The Centre in a bold move to discipline the state-owned loss making power distribution companies (discoms) announced that the ‘Letter of Credit’ should be mandatorily followed as a payment security mechanism. At the same time, it also said the discoms which default on their payment to power generators (gencos) under any long-term agreement should not be allowed to purchase short-term power from open market.
In a public statement, the ministry of power said R K Singh, minister of state for Power and New & Renewable Energy and Skill Development & Entrepreneurship has approved the proposal to make it mandatory for discoms to open and maintain adequate Letter of Credit as payment security mechanism under power purchase agreements (PPA). The nodal agency for scheduling and supply of power – National Load Despatch Centre (NLDC) and its regional units will overlook this mechanism.
“This will change the system and the sector will become viable,” Singh was quoted in the release.
Governed under the Electricity Act, long-term PPAs signed between discoms and power generators have the provision regarding maintenance of adequate Payment Security Mechanism mainly in the form of Letters of Credit by the discoms.
The ministry said despite the provision available, the Letters of Credit are not being given and there is huge outstanding on account of unpaid power bills. The dues of discoms to power gencos stood at Rs 16659 crore as on March 2019.
“If this situation persists, the Generators will not be able to pay for coal and railways rakes/transportation leading to shortfall in generation of electricity. There will thus be wide spread load shedding on account of lack of generation. It is essential therefore that all the provisions mentioned above are implemented strictly by the load dispatch centers,” said the statement.
The Centre also approved compensation to be paid by the discoms to the gencos in case of any deviation from the scheduling and despatch of power.
As most discoms are cash strapped, they do not sign any long-term PPA. In the past seven years, there hasn’t been any long term PPA issued by any discom. This impacted several privately owned gencos leading to close to 11,000 MW of stranded assets due to lack of demand.

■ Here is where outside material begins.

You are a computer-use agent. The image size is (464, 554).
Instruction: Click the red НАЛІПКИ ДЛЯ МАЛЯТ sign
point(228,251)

Most of these discoms resort to short-term power purchase from power exchanges. The Centre has now disallowed it. “It shall also be ensured by the Load Despatch Centre that the regulated entity, during the period of regulation, has no access to procure power from the Power Exchanges and they shall not be granted Short Term Open Access (STOA),” said the statement from the ministry.
The load dispatch centres have been asked to implement these mechanisms from August, 2019 onwards.